Leonard Pitchford

Personal information
- Born: 4 December 1900 Wing, Buckinghamshire, England
- Died: 10 May 1992 (aged 91) Clydach, Glamorgan, Wales
- Batting: Right-handed
- Bowling: Right-arm off break
- Relations: Harry Pitchford (brother)

Domestic team information
- 1933–1934: Monmouthshire
- 1935: Glamorgan

Career statistics
| Competition | First-class |
| Matches | 2 |
| Runs scored | 24 |
| Batting average | 12.00 |
| 100s/50s | 0/0 |
| Top score | 14* |
| Balls bowled | 18 |
| Wickets | 0 |
| Bowling average | – |
| 5 wickets in innings | – |
| 10 wickets in match | – |
| Best bowling | – |
| Catches/stumpings | 0/– |
- Source: Cricinfo, 5 July 2010

= Len Pitchford =

English cricketer

Leonard Pitchford (4 December 1900 - 10 May 1992) was an English cricketer. Pitchford was a right-handed batsman who bowled right-arm off break. He was born at Wing, Buckinghamshire.

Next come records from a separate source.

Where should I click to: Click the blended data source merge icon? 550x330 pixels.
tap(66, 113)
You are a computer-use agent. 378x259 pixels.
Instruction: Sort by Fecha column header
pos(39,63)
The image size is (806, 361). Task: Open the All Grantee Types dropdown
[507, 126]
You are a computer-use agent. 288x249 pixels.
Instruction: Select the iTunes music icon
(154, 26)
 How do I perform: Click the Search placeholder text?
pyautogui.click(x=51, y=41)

Pitchford made his Minor Counties Championship debut for Monmouthshire in 1933 against the Warwickshire Second XI. From 1933 to 1934, he represented the county in 6 Minor Counties matches, with his final appearance coming against the Kent Second XI.

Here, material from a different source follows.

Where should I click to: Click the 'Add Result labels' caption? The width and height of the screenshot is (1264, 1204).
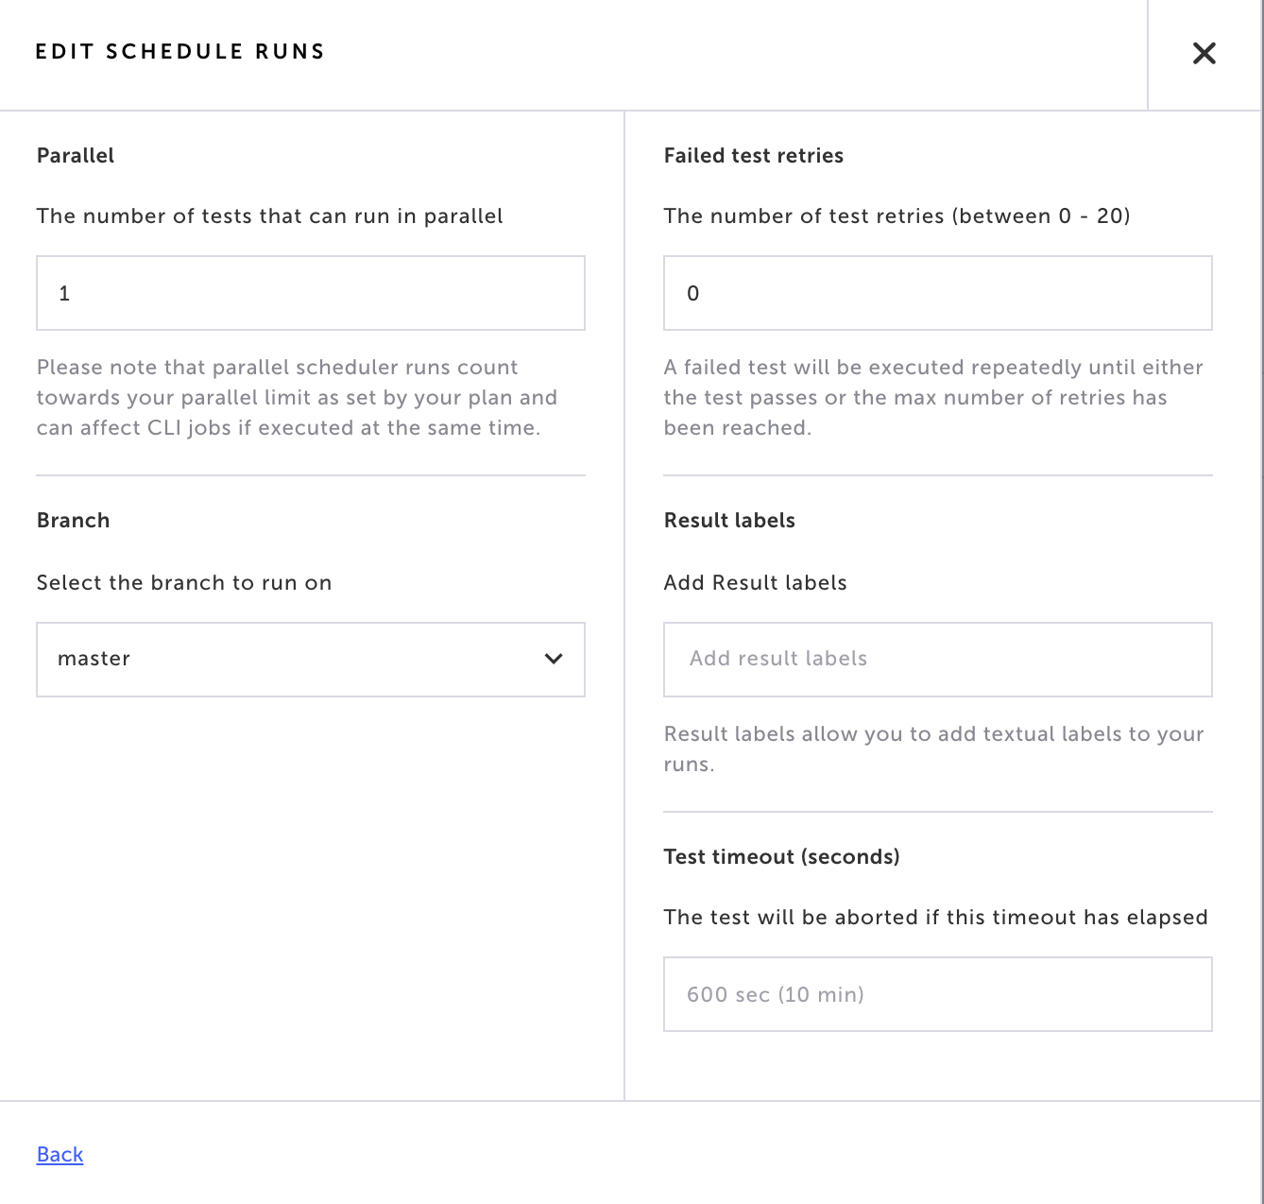click(755, 583)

Pitchford played 2 first-class matches for Glamorgan in 1935 County Championship against Yorkshire and Warwickshire. In his 2 first-class matches, he scored 24 runs batting average of 12.00, with a high score of 14*.

Pitchford died at Clydach, Glamorgan on 10 May 1992.

==Family==
His brother Harry played a single first-class match in 1928 for a combined Minor Counties team against the touring West Indians.